Popular maths books
A Russian mathematician has created a theory for computing the average length of a game of Snakes and Ladders. There is a mathematical essay entitled "Can One Hear the Shape of a Drum?" In 1927, Cambridge University Press published a table of 41,600 random numbers (used for statistical sampling). Later analysis demonstrated that these numbers were not actually random or, at least, not random enough.

These facts are just a few of many that I have culled from three new books on mathematics for the purpose of boring people at dinner parties. But is there anything wrong with being enthralled by reading them when I have difficulty with anything more intricate than long division? A part of it, admittedly, is rather like the pleasure of sumptuous cookbooks containing complicated recipes I will never manage. The Jungles of Randomness by Ivars Peterson (Penguin, pounds 11.99) is a beautiful account of the structures and patterns that seem to be mandated even amid apparent disorder. It's extraordinary to see 18th-century theorems by Euler becoming a substantial part of microbiology in the 20th century; or to grasp how the indentations of a coastline are related to the textured surface of a concert-hall wall.

It may, also, be useful to perform some mental press-ups. "Use it or lose it," they say. Sometimes it can feel as if it was lost long ago. Here are three related problems from Deborah J Bennett's Randomness (Harvard UP, pounds 15.50): 1) I meet Jane, who tells me that she has two children, one a girl. What is the probability that the other child is a girl as well? 2) I meet Jane, who tells me that she has two children, the elder of which is a girl. What is the probability that the other is a girl? 3) I meet Jane, who tells me that she has two children, one a girl. The next day I meet her with a little girl, introduced as her daughter. What is the probability that the other child is a girl?

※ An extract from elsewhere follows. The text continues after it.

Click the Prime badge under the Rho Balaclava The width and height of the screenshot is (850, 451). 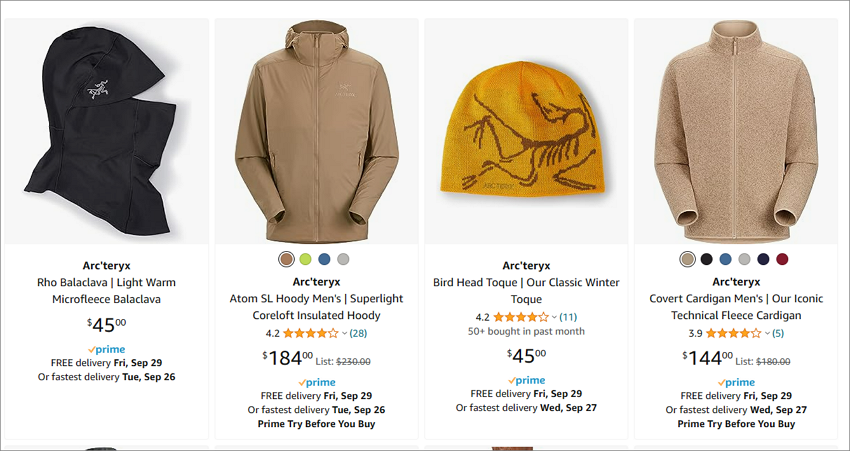106,349
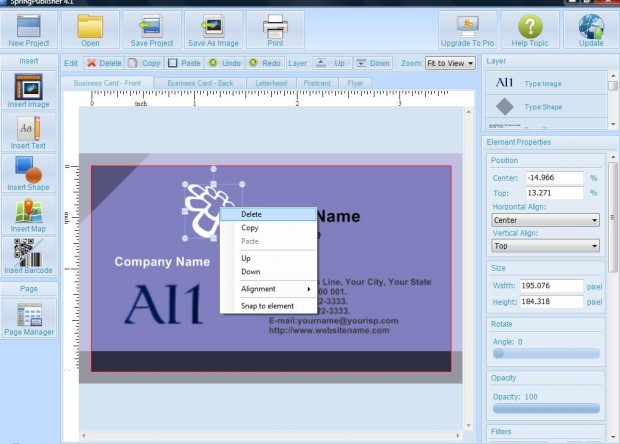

The answers are: 1) one third; 2) one half; 3) one half. For most people, 2) is obvious, 1) is odder but makes sense after some thought; 3) is the difficult one. It seems as if it ought to be the same as 1) and Bennett has a page explaining it. "It is no wonder," she concludes, "that probability is a perplexing science to many people."

And this is where all of these books become not just a pleasing distraction but also a lesson in civic responsibility. Why Do Buses Come in Threes? by Rob Eastaway and Jeremy Wyndham (Robson Books, pounds 12.95) deals in a very entertaining way with problems in normal life related to mathematics: luck, coincidences, gambling. Britain would be a saner place if people reflected that you should never buy your lottery ticket earlier than Friday. The reason is not that Friday is a lucky day, but that only by then is your chance of being run over by a car and killed before Saturday night less than your chance of winning the jackpot.

Such innumeracy may seem less amusing when it becomes an inability to assess relative degrees of risk: when people are more worried by mad cow disease than tobacco-related illness, by air crashes than car crashes. It is books such as these that will redress the balance. They are not just captivating, but may even make you a better, if more awkward, citizen. And to pay for them, all you need is to lay off the lottery for a few weeks.